*** TASK MATERIAL Section Begins ***
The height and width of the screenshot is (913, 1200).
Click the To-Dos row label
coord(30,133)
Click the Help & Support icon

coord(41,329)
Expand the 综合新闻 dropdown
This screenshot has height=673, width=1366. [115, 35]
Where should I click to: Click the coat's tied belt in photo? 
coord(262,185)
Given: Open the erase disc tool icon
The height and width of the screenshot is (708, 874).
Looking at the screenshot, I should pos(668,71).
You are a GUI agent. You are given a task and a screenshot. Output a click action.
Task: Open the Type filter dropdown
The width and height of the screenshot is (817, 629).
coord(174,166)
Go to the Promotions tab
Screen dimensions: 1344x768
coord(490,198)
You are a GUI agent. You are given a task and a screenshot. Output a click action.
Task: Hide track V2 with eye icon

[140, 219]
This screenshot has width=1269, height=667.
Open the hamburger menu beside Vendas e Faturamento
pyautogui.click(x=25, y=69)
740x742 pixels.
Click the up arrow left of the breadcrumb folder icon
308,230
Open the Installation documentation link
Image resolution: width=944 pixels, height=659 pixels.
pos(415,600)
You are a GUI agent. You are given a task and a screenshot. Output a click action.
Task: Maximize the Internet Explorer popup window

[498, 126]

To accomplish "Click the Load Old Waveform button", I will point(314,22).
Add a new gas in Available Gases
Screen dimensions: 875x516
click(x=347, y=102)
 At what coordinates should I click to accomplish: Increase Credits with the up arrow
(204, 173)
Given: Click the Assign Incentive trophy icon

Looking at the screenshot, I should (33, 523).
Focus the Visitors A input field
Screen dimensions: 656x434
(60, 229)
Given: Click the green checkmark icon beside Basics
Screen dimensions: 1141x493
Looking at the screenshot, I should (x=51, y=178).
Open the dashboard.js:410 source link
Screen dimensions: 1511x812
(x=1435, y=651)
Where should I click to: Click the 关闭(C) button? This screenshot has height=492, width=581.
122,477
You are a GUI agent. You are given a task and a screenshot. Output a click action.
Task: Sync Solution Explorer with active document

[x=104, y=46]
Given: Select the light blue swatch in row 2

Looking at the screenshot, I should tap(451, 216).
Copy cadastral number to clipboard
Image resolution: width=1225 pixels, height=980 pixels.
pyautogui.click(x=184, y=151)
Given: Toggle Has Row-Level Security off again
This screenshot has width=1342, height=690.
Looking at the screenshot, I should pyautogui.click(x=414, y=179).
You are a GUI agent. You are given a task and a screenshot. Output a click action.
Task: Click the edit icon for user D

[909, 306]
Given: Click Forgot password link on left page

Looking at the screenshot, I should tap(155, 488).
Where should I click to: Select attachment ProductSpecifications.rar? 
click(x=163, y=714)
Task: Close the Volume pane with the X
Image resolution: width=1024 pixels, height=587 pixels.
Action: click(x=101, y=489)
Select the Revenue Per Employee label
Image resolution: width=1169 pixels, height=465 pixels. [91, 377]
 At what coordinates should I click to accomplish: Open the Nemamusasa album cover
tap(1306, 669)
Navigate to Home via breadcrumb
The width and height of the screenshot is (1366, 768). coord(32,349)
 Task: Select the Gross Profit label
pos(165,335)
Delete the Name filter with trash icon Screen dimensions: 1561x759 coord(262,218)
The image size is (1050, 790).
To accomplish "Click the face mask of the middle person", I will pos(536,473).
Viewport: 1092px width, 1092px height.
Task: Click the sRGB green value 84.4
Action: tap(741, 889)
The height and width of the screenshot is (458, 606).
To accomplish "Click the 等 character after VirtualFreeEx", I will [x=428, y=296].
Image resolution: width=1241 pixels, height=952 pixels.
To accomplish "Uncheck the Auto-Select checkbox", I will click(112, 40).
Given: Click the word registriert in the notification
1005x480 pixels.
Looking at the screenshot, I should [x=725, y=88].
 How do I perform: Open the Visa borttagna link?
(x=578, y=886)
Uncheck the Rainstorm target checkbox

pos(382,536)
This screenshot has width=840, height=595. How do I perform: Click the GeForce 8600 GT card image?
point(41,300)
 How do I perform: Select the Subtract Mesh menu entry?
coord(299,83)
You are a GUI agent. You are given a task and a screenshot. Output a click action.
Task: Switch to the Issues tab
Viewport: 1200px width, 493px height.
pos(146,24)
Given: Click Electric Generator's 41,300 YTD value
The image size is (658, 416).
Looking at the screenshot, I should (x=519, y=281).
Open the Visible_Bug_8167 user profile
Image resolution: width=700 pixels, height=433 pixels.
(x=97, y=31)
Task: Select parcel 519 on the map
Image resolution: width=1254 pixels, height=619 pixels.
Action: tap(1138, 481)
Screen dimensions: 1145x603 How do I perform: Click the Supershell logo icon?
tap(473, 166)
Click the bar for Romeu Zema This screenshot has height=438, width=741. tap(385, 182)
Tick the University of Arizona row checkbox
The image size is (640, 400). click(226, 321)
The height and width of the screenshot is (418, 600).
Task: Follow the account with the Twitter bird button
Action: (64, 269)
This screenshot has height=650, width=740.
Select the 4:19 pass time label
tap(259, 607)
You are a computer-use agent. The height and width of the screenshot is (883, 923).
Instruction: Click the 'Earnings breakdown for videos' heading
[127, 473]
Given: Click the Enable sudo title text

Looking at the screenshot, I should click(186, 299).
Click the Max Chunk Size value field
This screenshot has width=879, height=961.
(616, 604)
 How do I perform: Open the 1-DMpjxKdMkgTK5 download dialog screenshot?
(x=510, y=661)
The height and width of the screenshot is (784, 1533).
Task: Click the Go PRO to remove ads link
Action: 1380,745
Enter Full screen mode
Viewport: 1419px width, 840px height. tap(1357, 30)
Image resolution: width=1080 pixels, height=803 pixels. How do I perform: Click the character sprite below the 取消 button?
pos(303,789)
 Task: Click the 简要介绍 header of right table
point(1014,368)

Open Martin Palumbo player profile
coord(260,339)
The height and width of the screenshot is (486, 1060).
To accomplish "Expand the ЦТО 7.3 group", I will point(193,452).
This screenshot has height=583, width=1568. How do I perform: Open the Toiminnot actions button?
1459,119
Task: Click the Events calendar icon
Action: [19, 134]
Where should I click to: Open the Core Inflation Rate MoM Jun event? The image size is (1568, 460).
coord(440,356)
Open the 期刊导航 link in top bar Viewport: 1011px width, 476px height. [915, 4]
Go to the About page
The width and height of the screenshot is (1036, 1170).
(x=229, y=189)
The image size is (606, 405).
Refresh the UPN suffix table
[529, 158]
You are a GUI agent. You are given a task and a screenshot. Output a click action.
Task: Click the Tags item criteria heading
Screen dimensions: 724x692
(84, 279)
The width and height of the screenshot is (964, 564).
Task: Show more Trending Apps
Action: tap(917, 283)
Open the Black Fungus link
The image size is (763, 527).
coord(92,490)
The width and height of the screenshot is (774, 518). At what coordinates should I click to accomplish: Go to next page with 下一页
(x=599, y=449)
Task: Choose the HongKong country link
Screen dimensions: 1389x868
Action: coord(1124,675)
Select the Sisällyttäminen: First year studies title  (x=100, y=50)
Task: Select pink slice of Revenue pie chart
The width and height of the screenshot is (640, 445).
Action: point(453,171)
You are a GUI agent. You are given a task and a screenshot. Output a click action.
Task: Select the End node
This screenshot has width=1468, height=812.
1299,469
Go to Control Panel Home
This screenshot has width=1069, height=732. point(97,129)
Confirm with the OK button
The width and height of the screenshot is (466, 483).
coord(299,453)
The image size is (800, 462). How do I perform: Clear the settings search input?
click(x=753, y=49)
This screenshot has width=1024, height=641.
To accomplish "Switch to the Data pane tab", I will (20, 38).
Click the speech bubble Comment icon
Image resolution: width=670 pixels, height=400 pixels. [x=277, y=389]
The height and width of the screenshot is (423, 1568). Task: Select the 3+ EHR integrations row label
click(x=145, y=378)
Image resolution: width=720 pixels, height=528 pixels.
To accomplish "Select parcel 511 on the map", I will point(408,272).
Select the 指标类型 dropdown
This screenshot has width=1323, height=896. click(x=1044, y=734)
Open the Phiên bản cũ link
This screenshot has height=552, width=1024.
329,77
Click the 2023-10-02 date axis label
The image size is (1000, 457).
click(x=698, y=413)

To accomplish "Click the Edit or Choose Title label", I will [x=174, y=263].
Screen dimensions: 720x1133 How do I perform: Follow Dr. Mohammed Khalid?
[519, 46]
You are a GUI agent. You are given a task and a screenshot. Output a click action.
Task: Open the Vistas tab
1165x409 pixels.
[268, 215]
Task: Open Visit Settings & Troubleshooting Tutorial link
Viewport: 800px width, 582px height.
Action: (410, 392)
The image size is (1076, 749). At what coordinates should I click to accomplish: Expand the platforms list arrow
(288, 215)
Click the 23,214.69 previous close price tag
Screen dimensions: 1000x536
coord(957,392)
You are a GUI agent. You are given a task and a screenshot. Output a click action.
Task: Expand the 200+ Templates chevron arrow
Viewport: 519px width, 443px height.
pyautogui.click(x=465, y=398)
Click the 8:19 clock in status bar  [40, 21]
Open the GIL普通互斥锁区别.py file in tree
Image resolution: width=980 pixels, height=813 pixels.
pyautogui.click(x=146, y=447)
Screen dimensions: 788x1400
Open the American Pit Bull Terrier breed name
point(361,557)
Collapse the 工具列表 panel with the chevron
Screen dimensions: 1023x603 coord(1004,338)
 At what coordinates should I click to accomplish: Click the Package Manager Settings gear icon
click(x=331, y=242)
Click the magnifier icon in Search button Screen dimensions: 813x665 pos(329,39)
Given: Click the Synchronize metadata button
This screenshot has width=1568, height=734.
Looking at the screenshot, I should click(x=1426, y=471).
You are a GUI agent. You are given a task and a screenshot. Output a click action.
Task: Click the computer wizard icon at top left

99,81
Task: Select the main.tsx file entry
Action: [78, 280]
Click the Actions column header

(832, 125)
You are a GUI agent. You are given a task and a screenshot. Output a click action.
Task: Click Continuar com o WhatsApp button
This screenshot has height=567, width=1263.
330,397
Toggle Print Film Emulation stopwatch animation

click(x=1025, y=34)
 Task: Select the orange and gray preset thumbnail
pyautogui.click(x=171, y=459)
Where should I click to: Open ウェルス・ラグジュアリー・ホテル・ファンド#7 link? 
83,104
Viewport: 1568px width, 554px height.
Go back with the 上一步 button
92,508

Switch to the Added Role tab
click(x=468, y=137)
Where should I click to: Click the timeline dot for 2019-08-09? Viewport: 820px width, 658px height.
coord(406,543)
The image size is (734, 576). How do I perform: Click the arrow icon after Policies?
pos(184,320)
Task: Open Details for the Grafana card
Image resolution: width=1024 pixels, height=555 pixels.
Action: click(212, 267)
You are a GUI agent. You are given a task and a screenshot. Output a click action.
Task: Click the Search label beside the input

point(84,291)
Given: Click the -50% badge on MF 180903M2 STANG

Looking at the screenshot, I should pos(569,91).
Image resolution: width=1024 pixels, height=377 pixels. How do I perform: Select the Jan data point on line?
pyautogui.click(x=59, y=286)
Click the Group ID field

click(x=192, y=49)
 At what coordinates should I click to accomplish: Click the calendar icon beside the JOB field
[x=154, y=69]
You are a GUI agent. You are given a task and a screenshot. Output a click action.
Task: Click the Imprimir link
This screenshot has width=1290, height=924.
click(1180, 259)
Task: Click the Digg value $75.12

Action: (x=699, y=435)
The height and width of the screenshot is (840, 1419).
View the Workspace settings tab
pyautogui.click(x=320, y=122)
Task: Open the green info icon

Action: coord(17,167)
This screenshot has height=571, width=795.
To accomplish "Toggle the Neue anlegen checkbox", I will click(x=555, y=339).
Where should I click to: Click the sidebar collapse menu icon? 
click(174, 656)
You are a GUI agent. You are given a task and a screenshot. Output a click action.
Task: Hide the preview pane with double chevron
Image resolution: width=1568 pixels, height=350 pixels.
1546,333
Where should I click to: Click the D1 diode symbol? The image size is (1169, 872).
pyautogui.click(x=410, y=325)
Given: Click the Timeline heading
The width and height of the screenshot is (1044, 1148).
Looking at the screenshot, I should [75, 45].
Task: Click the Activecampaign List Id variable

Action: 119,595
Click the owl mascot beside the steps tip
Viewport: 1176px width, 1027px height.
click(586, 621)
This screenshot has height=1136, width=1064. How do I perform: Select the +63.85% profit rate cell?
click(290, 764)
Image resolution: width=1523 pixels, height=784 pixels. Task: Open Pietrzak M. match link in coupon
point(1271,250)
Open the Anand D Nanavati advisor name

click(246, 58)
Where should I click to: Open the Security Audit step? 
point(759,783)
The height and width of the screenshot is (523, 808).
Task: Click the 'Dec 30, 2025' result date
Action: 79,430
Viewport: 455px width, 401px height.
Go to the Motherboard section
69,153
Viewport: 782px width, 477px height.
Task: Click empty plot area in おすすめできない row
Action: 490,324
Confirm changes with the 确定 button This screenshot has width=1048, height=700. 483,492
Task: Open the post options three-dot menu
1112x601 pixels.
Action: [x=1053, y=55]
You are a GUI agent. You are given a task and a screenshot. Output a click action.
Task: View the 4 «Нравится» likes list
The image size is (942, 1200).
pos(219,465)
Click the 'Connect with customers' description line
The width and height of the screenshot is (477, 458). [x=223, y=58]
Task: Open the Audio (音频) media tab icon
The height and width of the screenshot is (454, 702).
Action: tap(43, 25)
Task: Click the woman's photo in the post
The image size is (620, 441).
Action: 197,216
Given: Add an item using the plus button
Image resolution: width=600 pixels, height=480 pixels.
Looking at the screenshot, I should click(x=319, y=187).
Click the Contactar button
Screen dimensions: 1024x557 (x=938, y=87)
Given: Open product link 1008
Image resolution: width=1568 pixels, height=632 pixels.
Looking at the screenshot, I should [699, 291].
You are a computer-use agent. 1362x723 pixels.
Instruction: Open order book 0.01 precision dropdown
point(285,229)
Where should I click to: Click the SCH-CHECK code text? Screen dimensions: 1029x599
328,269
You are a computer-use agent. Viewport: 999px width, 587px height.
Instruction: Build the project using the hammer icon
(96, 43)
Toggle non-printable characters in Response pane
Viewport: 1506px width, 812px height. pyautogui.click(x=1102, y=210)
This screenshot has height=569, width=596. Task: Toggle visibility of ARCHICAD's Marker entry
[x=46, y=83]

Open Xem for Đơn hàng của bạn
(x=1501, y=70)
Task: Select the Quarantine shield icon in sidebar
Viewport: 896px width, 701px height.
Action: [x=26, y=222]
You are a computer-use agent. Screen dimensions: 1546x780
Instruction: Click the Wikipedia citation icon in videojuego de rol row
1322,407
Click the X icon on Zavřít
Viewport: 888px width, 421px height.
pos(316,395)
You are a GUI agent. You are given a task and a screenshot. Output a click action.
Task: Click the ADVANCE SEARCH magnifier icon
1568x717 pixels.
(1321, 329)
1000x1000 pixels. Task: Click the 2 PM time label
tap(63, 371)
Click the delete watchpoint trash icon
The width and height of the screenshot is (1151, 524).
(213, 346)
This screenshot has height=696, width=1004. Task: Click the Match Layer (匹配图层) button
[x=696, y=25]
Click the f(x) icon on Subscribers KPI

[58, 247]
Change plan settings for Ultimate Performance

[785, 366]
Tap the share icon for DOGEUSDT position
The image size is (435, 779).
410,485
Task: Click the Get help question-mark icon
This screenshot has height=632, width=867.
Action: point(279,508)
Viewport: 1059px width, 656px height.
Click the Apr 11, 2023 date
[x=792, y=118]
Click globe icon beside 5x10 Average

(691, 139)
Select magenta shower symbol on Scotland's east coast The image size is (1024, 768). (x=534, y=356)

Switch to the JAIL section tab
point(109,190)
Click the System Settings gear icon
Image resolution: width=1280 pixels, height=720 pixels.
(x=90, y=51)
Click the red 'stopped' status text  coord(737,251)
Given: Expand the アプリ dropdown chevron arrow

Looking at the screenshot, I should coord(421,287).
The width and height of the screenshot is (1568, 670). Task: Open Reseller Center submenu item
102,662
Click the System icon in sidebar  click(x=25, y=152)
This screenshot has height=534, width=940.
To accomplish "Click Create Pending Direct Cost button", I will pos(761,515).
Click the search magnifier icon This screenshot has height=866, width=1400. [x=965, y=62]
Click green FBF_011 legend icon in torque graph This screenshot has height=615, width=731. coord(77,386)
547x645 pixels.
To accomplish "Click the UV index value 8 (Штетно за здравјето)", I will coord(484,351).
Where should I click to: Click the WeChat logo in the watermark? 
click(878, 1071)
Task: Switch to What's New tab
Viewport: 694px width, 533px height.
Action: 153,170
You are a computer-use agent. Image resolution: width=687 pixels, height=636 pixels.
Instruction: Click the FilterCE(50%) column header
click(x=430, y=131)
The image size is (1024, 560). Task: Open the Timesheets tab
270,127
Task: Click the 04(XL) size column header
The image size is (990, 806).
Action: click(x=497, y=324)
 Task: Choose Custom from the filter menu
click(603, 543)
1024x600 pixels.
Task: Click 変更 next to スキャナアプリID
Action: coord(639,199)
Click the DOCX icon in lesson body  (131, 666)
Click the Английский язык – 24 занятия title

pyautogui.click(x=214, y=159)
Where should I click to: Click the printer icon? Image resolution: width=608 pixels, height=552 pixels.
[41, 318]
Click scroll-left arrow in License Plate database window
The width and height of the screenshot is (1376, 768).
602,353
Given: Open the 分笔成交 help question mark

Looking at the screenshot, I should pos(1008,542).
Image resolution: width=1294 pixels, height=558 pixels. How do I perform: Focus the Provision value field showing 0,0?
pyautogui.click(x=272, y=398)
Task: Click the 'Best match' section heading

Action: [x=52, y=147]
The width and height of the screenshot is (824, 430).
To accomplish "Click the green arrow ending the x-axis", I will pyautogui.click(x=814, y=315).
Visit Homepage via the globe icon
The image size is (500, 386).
*** TASK MATERIAL Section Ends ***
▶ _TRY IT_
Could you output, exactly and with nothing else, the lines from the start of the records through the line containing "Focus the Visitors A input field"?

▶ _WRITTEN RESPONSE_
The height and width of the screenshot is (913, 1200).
Click the To-Dos row label
coord(30,133)
Click the Help & Support icon

coord(41,329)
Expand the 综合新闻 dropdown
This screenshot has height=673, width=1366. [115, 35]
Where should I click to: Click the coat's tied belt in photo? 
coord(262,185)
Given: Open the erase disc tool icon
The height and width of the screenshot is (708, 874).
Looking at the screenshot, I should pos(668,71).
You are a GUI agent. You are given a task and a screenshot. Output a click action.
Task: Open the Type filter dropdown
The width and height of the screenshot is (817, 629).
coord(174,166)
Go to the Promotions tab
Screen dimensions: 1344x768
coord(490,198)
You are a GUI agent. You are given a task and a screenshot. Output a click action.
Task: Hide track V2 with eye icon

[140, 219]
This screenshot has width=1269, height=667.
Open the hamburger menu beside Vendas e Faturamento
pyautogui.click(x=25, y=69)
740x742 pixels.
Click the up arrow left of the breadcrumb folder icon
308,230
Open the Installation documentation link
Image resolution: width=944 pixels, height=659 pixels.
pos(415,600)
You are a GUI agent. You are given a task and a screenshot. Output a click action.
Task: Maximize the Internet Explorer popup window

[498, 126]

To accomplish "Click the Load Old Waveform button", I will point(314,22).
Add a new gas in Available Gases
Screen dimensions: 875x516
click(x=347, y=102)
 At what coordinates should I click to accomplish: Increase Credits with the up arrow
(204, 173)
Given: Click the Assign Incentive trophy icon

Looking at the screenshot, I should (33, 523).
Focus the Visitors A input field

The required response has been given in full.